The Kimballton Commercial District is a nationally recognized historic district located in Kimballton, Iowa, United States. It was listed on the National Register of Historic Places in 1995. At the time of its nomination the district consisted of 34 resources, including 26 contributing buildings and 8 non-contributing buildings. The district covers parts of four blocks of the central business district. The commercial buildings are mostly masonry structures constructed with locally produced bricks and concrete blocks. Eleven of the buildings are frame construction. The buildings are from one to two stories in height, and Late Victorian architectural styles dominate. Because of the hilly terrain, buildings on one side of Main Street have exposed basements, while those on the other side of street are built into the side of a hill. The Bennedsen, Boldt, and Hansen Building is individually listed on the National Register.

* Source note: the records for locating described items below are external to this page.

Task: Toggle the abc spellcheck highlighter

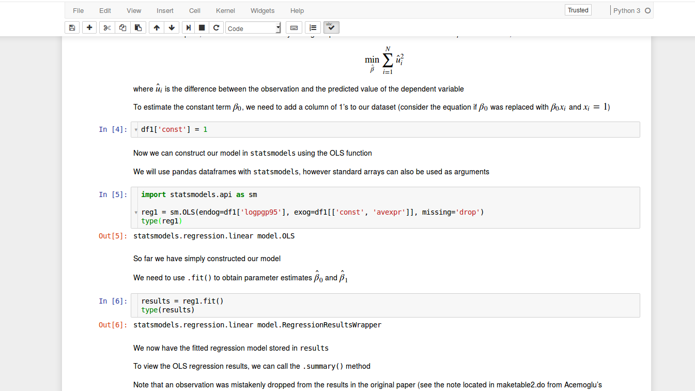Action: click(331, 27)
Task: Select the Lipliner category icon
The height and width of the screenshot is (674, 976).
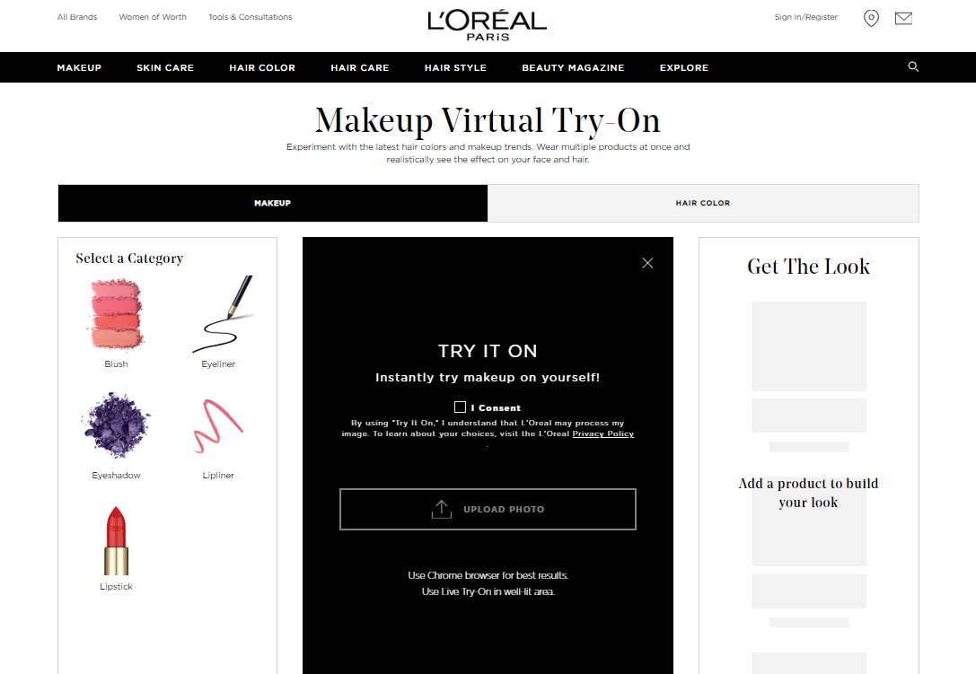Action: click(218, 425)
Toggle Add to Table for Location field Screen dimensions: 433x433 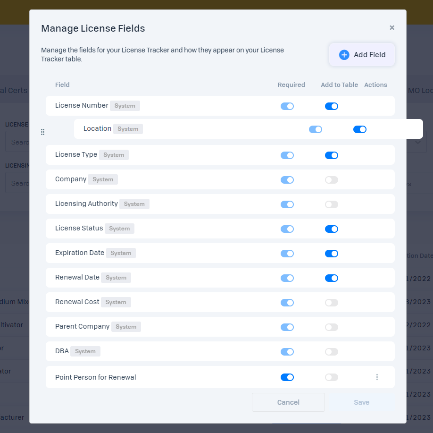click(x=360, y=129)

Danish immigrants were central to settling the town. Decorative elements that call attention to the Danish presence include scalloped concrete cornice moldings on three of the buildings, and a swastika that decorated a bank building at one time. The arrival of the Atlantic Northern Railroad in 1908 lead to brief period of economic expansion in the town that culminated in a peak in commercial building construction in 1918. An agricultural depression in the 1920s and decline in rail usage for transporting goods to and from the area led to a general decline in the town. For the most part the older buildings were maintained rather than new construction. The town hall, however, was built in 1942 by the Works Progress Administration to replace the opera house, which had been torn down.